I sometimes get a little worked up by this topic being someone who is considered by some to be heavily tattooed. I have  my neck, 2 full sleeves, my whole back, my hips, one thigh, and my feet done. To me this is not alot because many of my friends are fully covered, but I know to most people this is rather extensive. My fiancee is a tattoo artist and has far more than myself. I would not allow anyone else to dictate how I should look on my wedding day or any other and I don’t think you should either. Also, the last thing you want to do is set a precedent that your inlaws can bully you into whatever preconceived notion they have about what a woman should be.

Now, that being said, I myself plan to wear opera length gloves and a stole to (somewhat) cover my tattoos for my ceremony (I’m doing a vintage hollywood thing). This is not because I am ashamed of who I am in any way, but simply because I love that era and want a glamourous, elegant look. I want people see me walk down the aisle and think of Rita Hayworth, not Kat Von D. Then during the reception party the colors can come out 🙂

I’m sure that there are situations where is would be appropriate to airbrush out a tattoo- perhaps an ex’s name or a trashy college mistake, but in those situations I’d say go whole-hog and just get the thing lasered off. If you are a collector of art or meaningful images than that is part of who you are. Be aware though that when you have large visable tattoos many people will see it as entirely who you are and can get very offended by it. I’ve had people ask if I’m in the circus, tell me it’s a “shame such a pretty girl would ruin herself”, or look me straight in the face and say that i’ve desecrated God’s creation. These opinions may be meaningless to you, but you need to accept that you may hear them frequently. Women tend to get far more averse reaction than men, but strong woman become so by forging their own path. So there’s my 2 cents….or probably a good dollar’s worth.

Post # 16
Member
378 posts
Helper bee
  • Wedding: June 2012

I think the decision to cover your tattoos is an extremely personal one for your wedding day and only you can make that best judgement. I wouldn’t mind one bit if my tattoos (I have 3 large back ones) showed up in my wedding pictures, but I also do not want the focus of my guests, many of which who are elderly and pretty much all of which have never seen my tattoos [and aren’t the tattooing kind], to focus on THAT on a day that’s not supposed to be about that.
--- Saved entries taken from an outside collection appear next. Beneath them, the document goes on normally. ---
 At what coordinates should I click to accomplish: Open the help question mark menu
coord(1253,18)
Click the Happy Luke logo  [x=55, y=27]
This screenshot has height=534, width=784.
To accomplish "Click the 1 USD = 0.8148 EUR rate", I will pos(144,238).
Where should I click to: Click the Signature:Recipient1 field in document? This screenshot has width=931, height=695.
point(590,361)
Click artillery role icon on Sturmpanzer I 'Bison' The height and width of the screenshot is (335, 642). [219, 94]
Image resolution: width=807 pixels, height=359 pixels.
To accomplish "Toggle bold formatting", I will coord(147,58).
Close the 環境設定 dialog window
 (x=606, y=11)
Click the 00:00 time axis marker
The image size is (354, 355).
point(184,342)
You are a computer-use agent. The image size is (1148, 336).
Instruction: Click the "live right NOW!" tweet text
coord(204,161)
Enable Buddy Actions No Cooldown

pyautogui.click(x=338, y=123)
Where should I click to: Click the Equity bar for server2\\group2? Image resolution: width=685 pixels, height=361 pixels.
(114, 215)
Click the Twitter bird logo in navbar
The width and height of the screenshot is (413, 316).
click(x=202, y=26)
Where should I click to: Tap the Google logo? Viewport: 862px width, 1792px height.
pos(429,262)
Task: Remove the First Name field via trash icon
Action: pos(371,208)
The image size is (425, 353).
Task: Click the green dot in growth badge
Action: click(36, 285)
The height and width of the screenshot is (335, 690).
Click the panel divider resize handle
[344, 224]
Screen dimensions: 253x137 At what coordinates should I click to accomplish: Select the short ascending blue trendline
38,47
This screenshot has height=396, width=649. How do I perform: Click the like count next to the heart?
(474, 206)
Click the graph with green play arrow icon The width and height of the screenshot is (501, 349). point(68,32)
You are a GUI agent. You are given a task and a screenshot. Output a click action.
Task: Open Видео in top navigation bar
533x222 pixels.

I made the decision when i got them that the only day I would cover them with makeup would be my wedding day.

I actually pissed when people who tell me that I shouldn’t cover them up if I’m happy about my tattoos.  It’s not an etiquette issue to me, it’s more of a “I don’t want to deal with other people talking only about that for the rest of my life” type of thing.  I may love my tattoos but other people are judgemental to tattooed girls (especially) and I don’t want to deal with it.